If only the dogs had evolved into frogs, and the bears into broccoli, then at last he’d be able to accept evolution. Sorry, guy, evolution predicts that dogs will only evolve into doglike descendants, and that the ancestor of modern dogs and bears was a primitive mammal (but they’re still only mammals!) and before that, primitive tetrapods (but we’re all still only tetrapods!) and before that, primitive animals (but we’re still only animals!).

That Richards would think that is a reasonable objection is just more evidence that he doesn’t understand even the simplest basics of evolution.

On eye evolution, the #Cosmos editors again failed to do a Google search: http://www.discovery.org/scripts/viewDB/filesDB-download.php?command=download&id=1061

Cosmos referred to the calculations by Nilsson and Pilger that the morphological changes to transform a flat light sensitive patch into a spherical eye ball with a lens that could form an image on a retina would require conservatively a few hundred thousand generations. They did this by incrementally modeling the shape of an eye is it transformed, determining that a) 1,829 steps with a magnitude of a 1% change in shape were required, and b) calculating the optical acuity at each step, and showing that each 1% change would increase acuity slightly (no backtracking or loss of optical quality was required in any step). They then used reasonable estimates of heritability and phenotypic variance and weak selection to calculate that a 0.005% change in shape in each generation was possible, meaning that you could easily get the whole transformation in 364,000 generations.

At every step they used minimal, conservative estimates for all parameters. The whole point was to demonstrate that this one process could be easily completed in geologically tiny amount of time.

Richards cites an awful attempt at a rebuttal by David Berlinsky, which consists mostly of sneering and posturing and complaining that it was improper to refer to the calculations as a “simulation” (never mind that a computer simulation of the process was produced; the paper describes the calculations). I have to say — why would anyone complain that the Cosmos writers hadn’t made note of a sloppy and pretentious internal document — it was not published anywhere — that actually didn’t refute the content of the Nilsson and Pilger paper in the slightest? Maybe because Richards has a ridiculously inflated view of the importance of his nest of loons in Seattle.
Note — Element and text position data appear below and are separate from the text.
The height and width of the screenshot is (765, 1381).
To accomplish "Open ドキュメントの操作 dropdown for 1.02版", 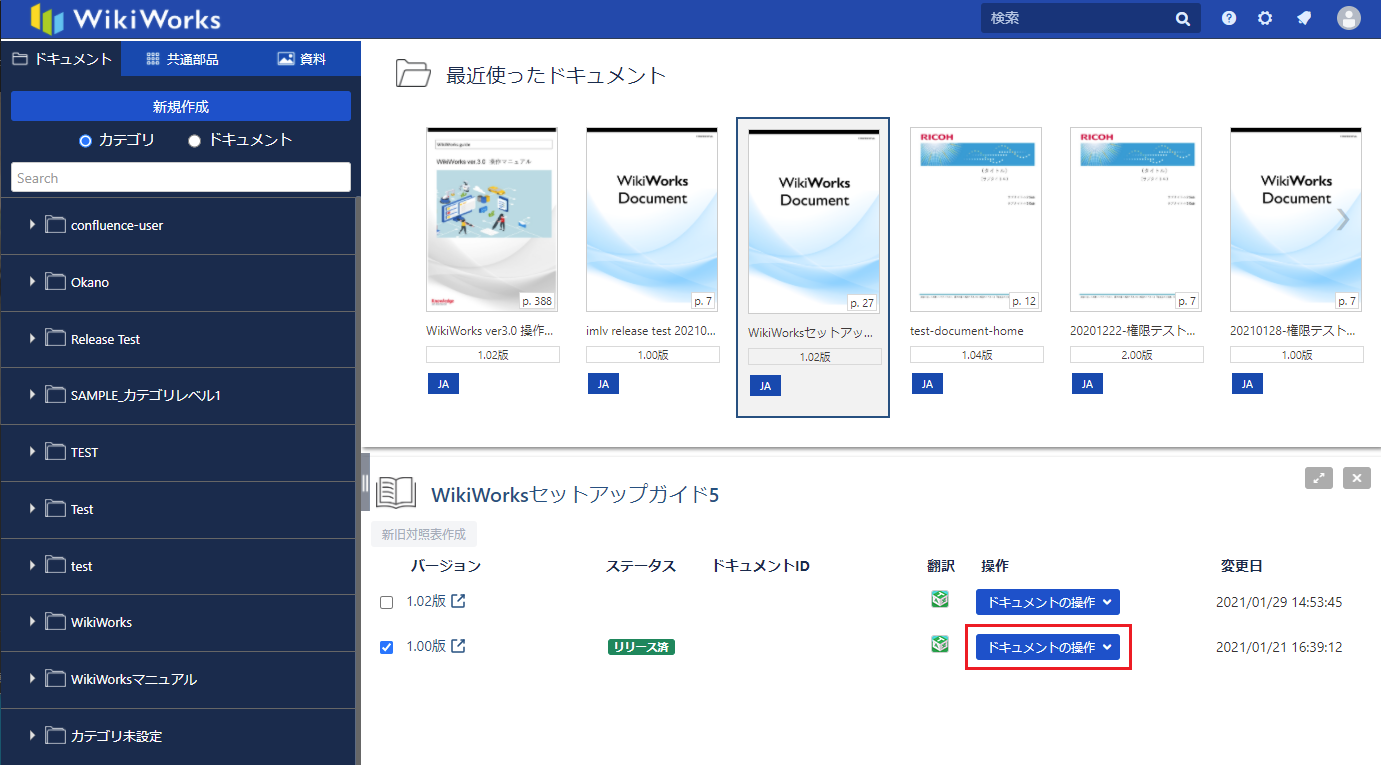I will pyautogui.click(x=1047, y=602).

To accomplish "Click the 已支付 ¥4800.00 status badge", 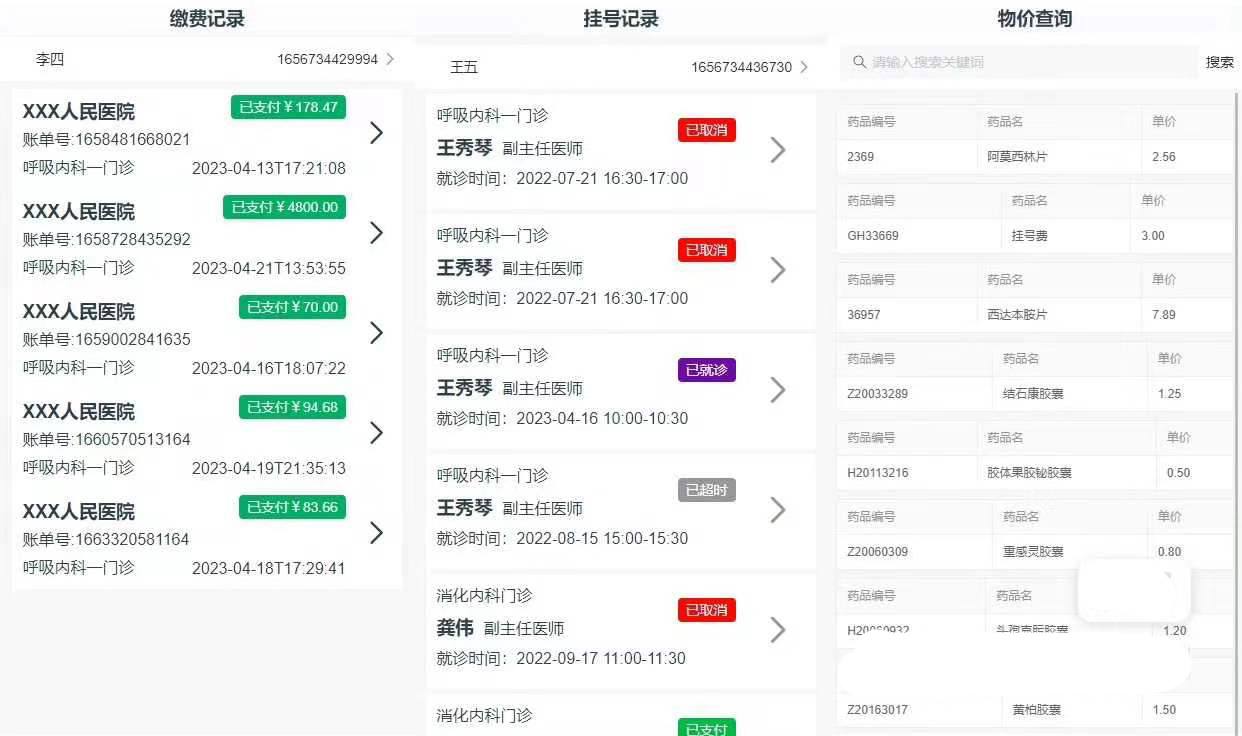I will click(284, 207).
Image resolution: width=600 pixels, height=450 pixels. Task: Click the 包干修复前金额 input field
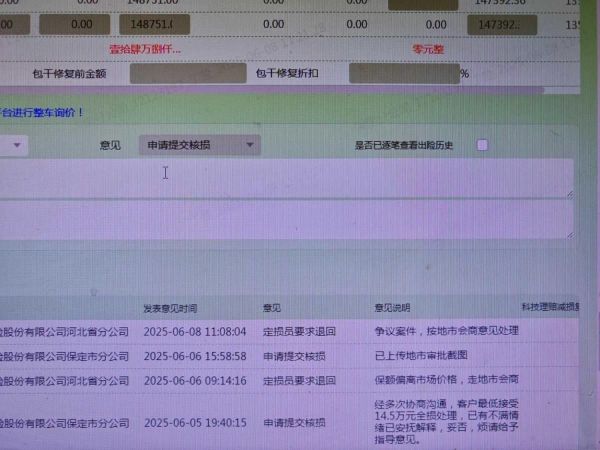coord(187,73)
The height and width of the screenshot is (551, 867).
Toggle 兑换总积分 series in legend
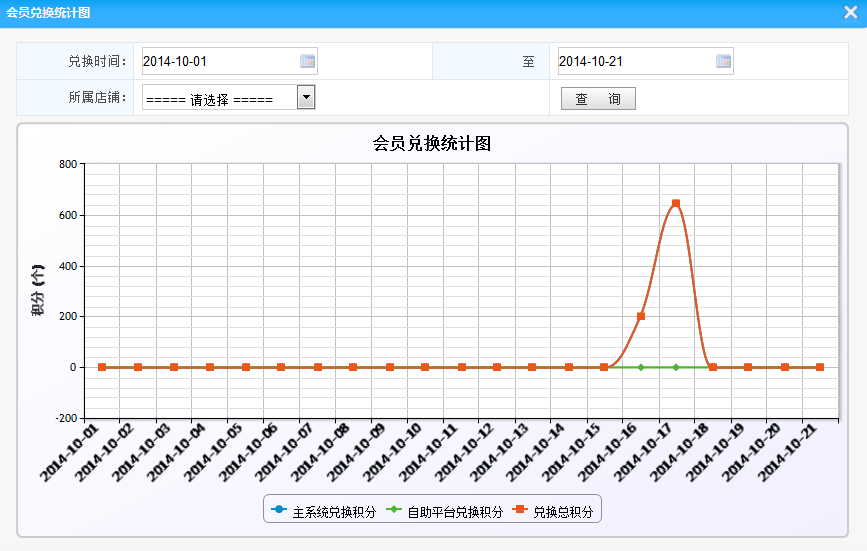pos(563,512)
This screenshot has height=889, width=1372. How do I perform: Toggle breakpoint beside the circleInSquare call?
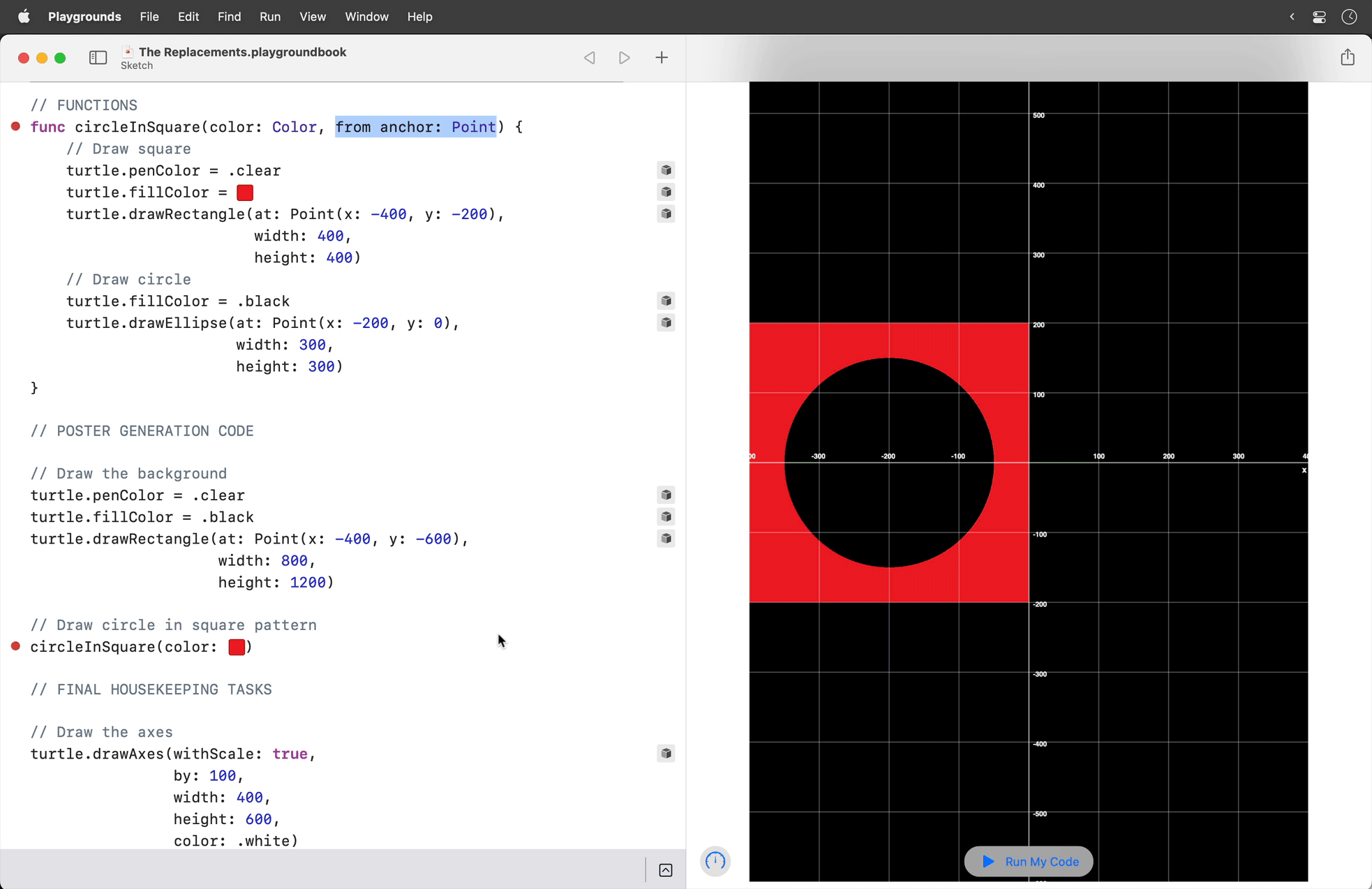tap(15, 647)
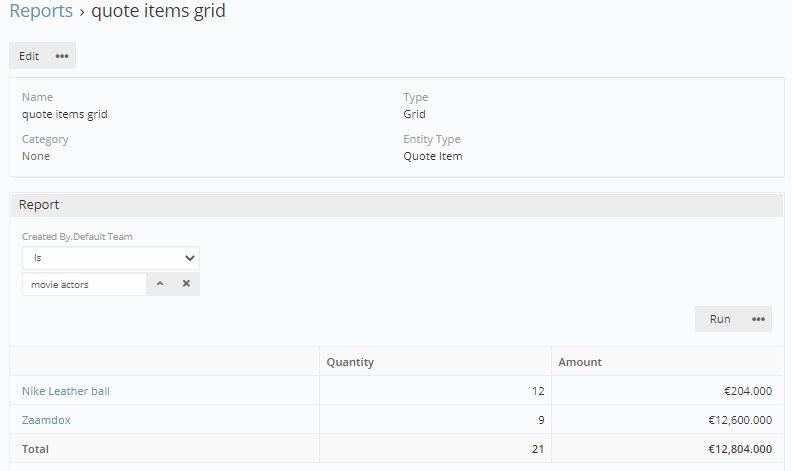Select the Zaamdox amount €12,600.000 cell
792x471 pixels.
click(x=668, y=420)
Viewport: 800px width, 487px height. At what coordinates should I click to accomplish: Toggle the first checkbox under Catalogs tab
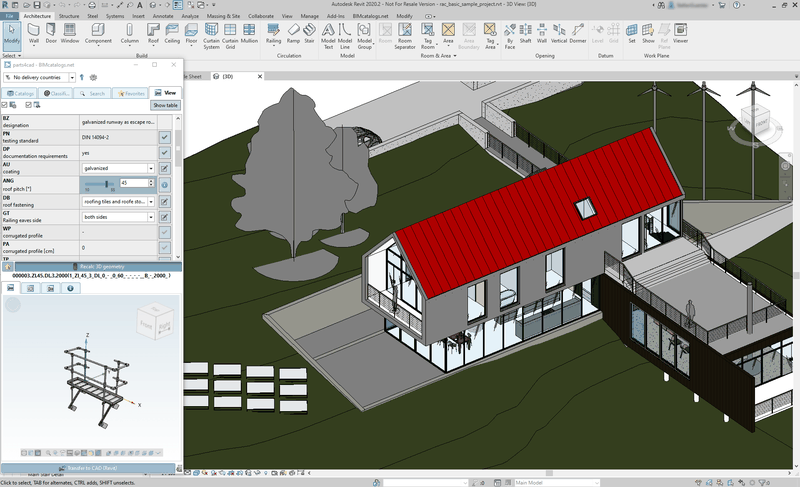coord(5,105)
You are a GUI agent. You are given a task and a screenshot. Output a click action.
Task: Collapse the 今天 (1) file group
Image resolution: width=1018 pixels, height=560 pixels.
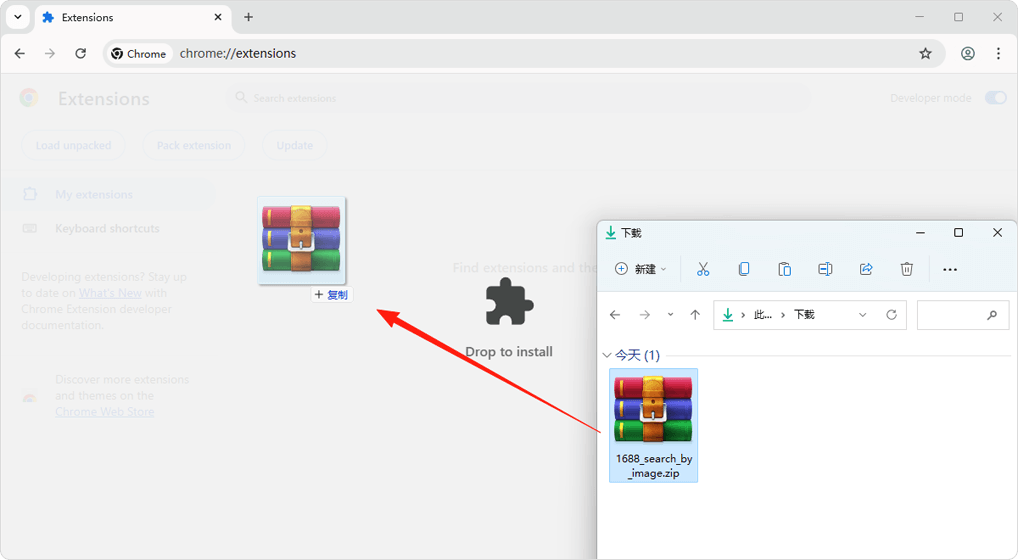607,356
An eyeball isn’t a visual system. #Cosmos

Nor has it ever been claimed to be. They were talking about one piece of the visual system, and demonstrating that natural processes can produce that structure in a fraction of a million years. The Discovery Institute claims that no significant physiological or morphological change can occur at all, so simply demonstrating that making an eyeball from an eyespot is possible effectively refutes the Intelligent Design creationism position.

They’re just moving the goalposts. They say that making an eyeball is impossible; we show that it is, and not that hard, and they then say we have to show that every single step is possible. You know, we can show the molecular basis for light perception is present in single-celled organisms, that all of the molecular pathways are homologous and linked, and that general developmental processes can produce functional connections between sensory cells and visual perception centers of the brain, and they still claim that it requires their magic deity.

I can’t believe how bad #Cosmos is. They must have given up all hope of persuading anyone but the already persuaded.

No, but I’m sure we’ve all given up any hope of persuading the dogmatic, the ignorant, and the obtuse. Someone first has to be willing to look at the evidence, and if you’re up to that, then yes, I think Cosmos can be an effective tool for letting people understand the basics of evolution.

All bets are off for IDiots.


One more. Richards’ latest tweet:

Another confirmation that the universe had a beginning: Astronomers discover echoes from expansion after Big Bang http://reut.rs/1ivSjez

So confirmation of a specific and empirically founded physical theory is going to be used by these kooks as confirmation of their superficial and stupid explanation of the origins of the universe because it supports one trivial observation? The universe had a beginning. So what? The question is how it started, and no, that ain’t in the Bible.